Прочитав бумагу, я нашел, что без предписания от прямого своего начальства, но единственно по отношению к нему, прямо сделанному Смарагдом, он самовольно отправился в одно имение, помещика Клепоцкого, и там будто бы убедил к присоединению крестьян к православной церкви. Странность такового действия, конечно, должна удивить всякого, кто хоть немного имел понятия о делах. Я спросил его: при ком он служит – при губернаторе или при архиерее?

Оторопев от сего вопроса, он тут же стал извиняться, что экстренность дела ему показалась столь важной, что не удовлетворить требование преосвященного он не осмелился.
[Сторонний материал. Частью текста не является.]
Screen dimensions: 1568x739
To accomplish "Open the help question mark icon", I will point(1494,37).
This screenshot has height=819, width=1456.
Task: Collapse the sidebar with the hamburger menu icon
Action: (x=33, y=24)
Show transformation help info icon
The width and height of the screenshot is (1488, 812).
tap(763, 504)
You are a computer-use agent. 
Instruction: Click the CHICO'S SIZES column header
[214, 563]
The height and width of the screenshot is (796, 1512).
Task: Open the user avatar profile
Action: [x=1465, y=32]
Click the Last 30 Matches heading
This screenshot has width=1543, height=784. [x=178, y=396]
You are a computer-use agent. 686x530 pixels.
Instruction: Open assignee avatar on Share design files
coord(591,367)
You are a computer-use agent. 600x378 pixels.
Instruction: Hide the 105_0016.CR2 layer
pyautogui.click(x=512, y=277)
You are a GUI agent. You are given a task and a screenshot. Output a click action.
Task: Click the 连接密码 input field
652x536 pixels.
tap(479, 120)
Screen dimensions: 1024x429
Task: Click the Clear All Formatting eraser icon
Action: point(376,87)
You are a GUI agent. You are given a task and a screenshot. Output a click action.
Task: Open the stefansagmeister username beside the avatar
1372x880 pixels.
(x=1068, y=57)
Я объявил ему, чтобы впредь он не дозволял себе подобного рода произвольности.

Смарагда первые слова, обращенные ко мне, были:

– Ваше превосходительство на меня гневаетесь, и за меня страдальцем благородный Яганов.

– Нисколько, ваше преосвященство, – отвечал я, – я на Яганова не сердит, но, как его начальник, должен был указать ему путь его действия, а чтобы успокоить вас, то предваряю, когда вы отнесетесь ко мне о настоящем его поступке, я, сославшись на ваше засвидетельствование, испрошу ему награду! – Что впоследствии действительно выполнил.

Потом начался у нас разговор об успехе присоединения. Смарагд хвалился своей деятельностью и особыми решительными своими поступками: о католиках, или, как он выражался, о поляках, он говорил не иначе, как с презрением, и для заключения мне сказал:

– Я удостоится такой чести и милости, которую государь не всем архиереям оказывает: пред отправлением моим в епархию, призвав меня, он приказал мне действовать решительно, объявив мне на словах, что в Полоцке я буду совершенный господин и владыка; но, видите ли, ваше превосходительство, как люди умеют мастерить и обманывать даже самого государя. Я приехал в Полоцк, и вместо того, чтобы мне действовать одному, здесь еще другой владыка – униат, Василий Лужинской.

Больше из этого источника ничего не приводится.